The Indie Game Shelf: Legacy: Life Among the Ruins (Second Edition)
Welcome to The Indie Game Shelf! Each article in this series will highlight a different small press roleplaying game to showcase the wide variety of games available. Whether you’re a veteran gamer looking for something new or brand new to the hobby and wanting to explore what’s out there, I hope The Indie Game Shelf always holds something fun and new for you to enjoy!

Legacy: Life Among the Ruins (Second Edition)

[Legacy cover art]Legacy: Life Among the Ruins [1] from UFO Press [2] and Modiphius Entertainment [3] is a Powered by the Apocalypse game designed for one Game Master (GM) and 2-5 players to tell the epic, era-spanning tale of rebuilding society after a cataclysmic fall.
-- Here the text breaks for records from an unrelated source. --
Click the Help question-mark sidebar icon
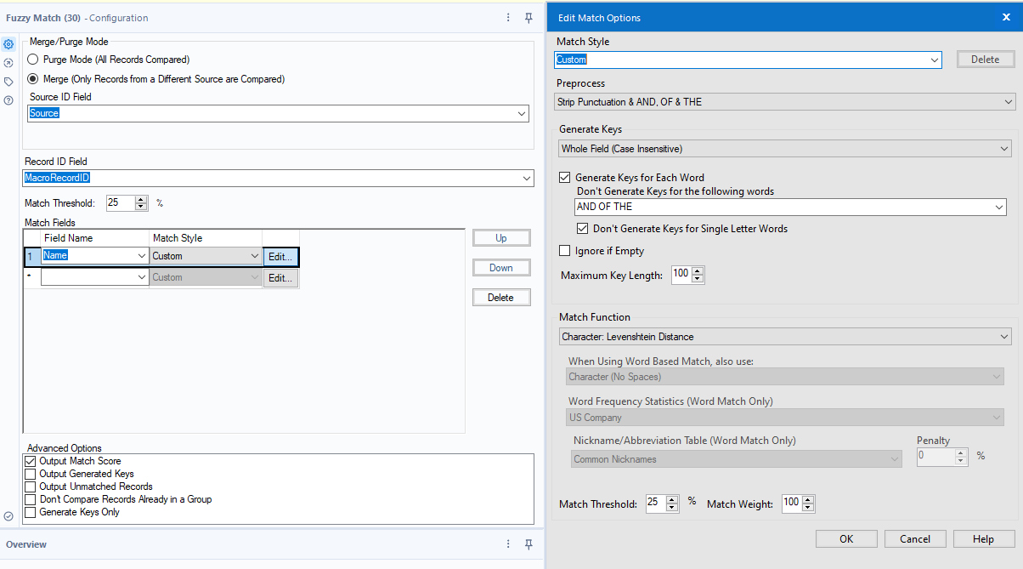This screenshot has height=569, width=1023. pos(8,100)
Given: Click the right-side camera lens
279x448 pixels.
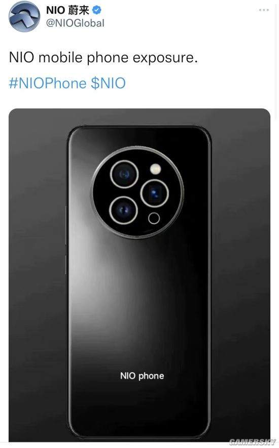Looking at the screenshot, I should click(x=154, y=193).
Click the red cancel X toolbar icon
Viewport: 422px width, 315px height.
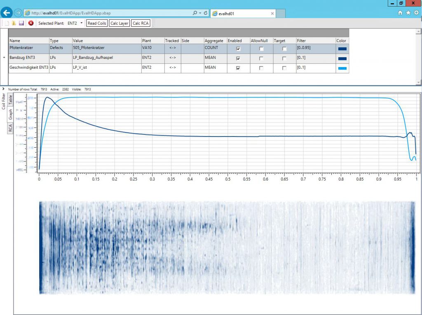(x=31, y=23)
Apocalypse World [4], the progenitor of the Powered by the Apocalypse movement, is a game about surviving the harsh post-apocalyptic wasteland. In its wake arose an army of games based on similar design principles but exploring different settings and themes from classic fantasy like Dungeon World [5] to imaginative futurism like Headspace [6]. When Legacy first emerged in 2015, a game about surviving the harsh post-apocalyptic wasteland, I mused that we’d come full circle with a Powered by the Apocalypse game that was once again about…well, the apocalypse.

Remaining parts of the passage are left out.